Projects
Here, you can find an overview of personal data-driven projects that I have worked on
for the last few years. You also can find all projects on Github.
Open Source
Although all projects are open sources, these are typically actively maintained by me and regularly used by the community.
They are meant as a way to give back to the community with, hopefully, helpful packages.
PolyFuzz performs fuzzy string matching, string grouping, and contains extensive evaluation functions. PolyFuzz is meant to bring fuzzy string matching techniques together within a single framework.
KeyBERT is a minimal and easy-to-use keyword extraction technique that leverages BERT embeddings to create keywords and keyphrases that are most similar to a document.
Concept introduces the concept of Concept Modeling. It takes inspiration from topic modeling techniques to cluster images, find commonalities (i.e. concepts) and create a multimodal representation.
Created a package that allows in-depth analyses (sentiment analysis, topic modelling, etc.) on whatsapp conversations.
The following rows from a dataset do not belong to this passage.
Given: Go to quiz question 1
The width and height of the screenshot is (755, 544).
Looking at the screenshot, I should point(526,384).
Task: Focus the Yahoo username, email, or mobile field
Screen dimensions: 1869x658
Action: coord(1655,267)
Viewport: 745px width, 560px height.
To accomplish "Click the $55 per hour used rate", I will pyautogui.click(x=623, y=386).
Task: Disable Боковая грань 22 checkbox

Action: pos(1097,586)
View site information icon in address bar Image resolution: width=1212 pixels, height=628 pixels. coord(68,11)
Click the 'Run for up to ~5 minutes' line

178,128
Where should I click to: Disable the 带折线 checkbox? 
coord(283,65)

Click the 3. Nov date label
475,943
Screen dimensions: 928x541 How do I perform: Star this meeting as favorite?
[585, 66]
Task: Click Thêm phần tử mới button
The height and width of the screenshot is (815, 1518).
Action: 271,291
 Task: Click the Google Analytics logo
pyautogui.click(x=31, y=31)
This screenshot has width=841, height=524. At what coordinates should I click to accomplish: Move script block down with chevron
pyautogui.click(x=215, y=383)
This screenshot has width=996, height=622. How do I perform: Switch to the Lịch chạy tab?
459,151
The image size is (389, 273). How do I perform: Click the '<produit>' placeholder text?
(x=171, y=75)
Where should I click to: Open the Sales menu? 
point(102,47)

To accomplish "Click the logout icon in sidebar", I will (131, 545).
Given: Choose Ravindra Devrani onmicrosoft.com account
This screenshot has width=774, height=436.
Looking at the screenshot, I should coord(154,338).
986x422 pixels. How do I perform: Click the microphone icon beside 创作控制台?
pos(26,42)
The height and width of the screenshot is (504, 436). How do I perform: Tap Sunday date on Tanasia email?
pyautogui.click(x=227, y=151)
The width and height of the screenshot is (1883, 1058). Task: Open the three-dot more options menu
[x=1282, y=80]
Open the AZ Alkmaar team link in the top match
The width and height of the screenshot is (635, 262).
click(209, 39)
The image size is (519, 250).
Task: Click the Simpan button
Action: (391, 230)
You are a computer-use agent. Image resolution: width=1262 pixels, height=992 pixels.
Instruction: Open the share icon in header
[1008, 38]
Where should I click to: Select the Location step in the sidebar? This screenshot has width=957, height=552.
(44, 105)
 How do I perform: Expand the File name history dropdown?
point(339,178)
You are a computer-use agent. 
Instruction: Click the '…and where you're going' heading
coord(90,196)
c-TF-IDF is a class-based TF-IDF procedure that can be used to generate features from textual documents based on the class they are in.
Leveraging clusters of word embeddings to create features from a collection of documents allowing for classification of documents.
Analyses
A small selection of projects and analyses I have done in the past to further develop my Data Science skills.
Tournament brackets are generated based on a seed score calculated through scraping data from IMDB and RottenTomatoes.
Used Apple Store data to analyze which business model aspects (entry timing and technological innovation) influence performance of mobile games.
Created an application for exploring board game matches that I tracked over the last year. Streamlit and Heroku were used for deployment.